Reproduce all of the following material line for line, keeping every character unchanged.
——————————
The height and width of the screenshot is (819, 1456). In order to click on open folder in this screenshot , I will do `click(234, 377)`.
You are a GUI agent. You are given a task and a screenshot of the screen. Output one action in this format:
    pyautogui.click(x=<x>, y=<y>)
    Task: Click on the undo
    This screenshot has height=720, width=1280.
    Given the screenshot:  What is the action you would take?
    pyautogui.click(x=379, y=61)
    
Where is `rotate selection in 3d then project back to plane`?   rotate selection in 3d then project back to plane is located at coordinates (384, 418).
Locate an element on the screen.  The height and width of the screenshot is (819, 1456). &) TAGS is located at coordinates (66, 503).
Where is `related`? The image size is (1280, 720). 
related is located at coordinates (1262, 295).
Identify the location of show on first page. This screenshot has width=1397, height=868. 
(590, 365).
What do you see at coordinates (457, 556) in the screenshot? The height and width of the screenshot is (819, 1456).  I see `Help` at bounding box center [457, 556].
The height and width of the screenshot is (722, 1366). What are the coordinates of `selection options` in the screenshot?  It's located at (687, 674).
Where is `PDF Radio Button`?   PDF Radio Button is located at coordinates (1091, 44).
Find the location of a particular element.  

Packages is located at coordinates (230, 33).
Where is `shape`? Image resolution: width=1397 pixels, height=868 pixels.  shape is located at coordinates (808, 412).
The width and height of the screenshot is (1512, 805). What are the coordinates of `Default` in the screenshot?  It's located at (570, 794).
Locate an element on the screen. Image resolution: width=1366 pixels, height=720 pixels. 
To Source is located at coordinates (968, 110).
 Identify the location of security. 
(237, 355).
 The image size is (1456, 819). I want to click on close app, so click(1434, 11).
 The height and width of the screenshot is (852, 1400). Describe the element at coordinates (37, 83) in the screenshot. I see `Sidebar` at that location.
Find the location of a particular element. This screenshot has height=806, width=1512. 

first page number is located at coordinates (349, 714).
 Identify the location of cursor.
——————————
Response to the exercise >>
The height and width of the screenshot is (819, 1456). In order to click on open folder in this screenshot , I will do `click(234, 377)`.
You are a GUI agent. You are given a task and a screenshot of the screen. Output one action in this format:
    pyautogui.click(x=<x>, y=<y>)
    Task: Click on the undo
    This screenshot has height=720, width=1280.
    Given the screenshot:  What is the action you would take?
    pyautogui.click(x=379, y=61)
    
Where is `rotate selection in 3d then project back to plane`?   rotate selection in 3d then project back to plane is located at coordinates (384, 418).
Locate an element on the screen.  The height and width of the screenshot is (819, 1456). &) TAGS is located at coordinates (66, 503).
Where is `related`? The image size is (1280, 720). 
related is located at coordinates (1262, 295).
Identify the location of show on first page. This screenshot has width=1397, height=868. 
(590, 365).
What do you see at coordinates (457, 556) in the screenshot? The height and width of the screenshot is (819, 1456).  I see `Help` at bounding box center [457, 556].
The height and width of the screenshot is (722, 1366). What are the coordinates of `selection options` in the screenshot?  It's located at (687, 674).
Where is `PDF Radio Button`?   PDF Radio Button is located at coordinates (1091, 44).
Find the location of a particular element.  

Packages is located at coordinates (230, 33).
Where is `shape`? Image resolution: width=1397 pixels, height=868 pixels.  shape is located at coordinates (808, 412).
The width and height of the screenshot is (1512, 805). What are the coordinates of `Default` in the screenshot?  It's located at (570, 794).
Locate an element on the screen. Image resolution: width=1366 pixels, height=720 pixels. 
To Source is located at coordinates (968, 110).
 Identify the location of security. 
(237, 355).
 The image size is (1456, 819). I want to click on close app, so click(1434, 11).
 The height and width of the screenshot is (852, 1400). Describe the element at coordinates (37, 83) in the screenshot. I see `Sidebar` at that location.
Find the location of a particular element. This screenshot has height=806, width=1512. 

first page number is located at coordinates (349, 714).
 Identify the location of cursor.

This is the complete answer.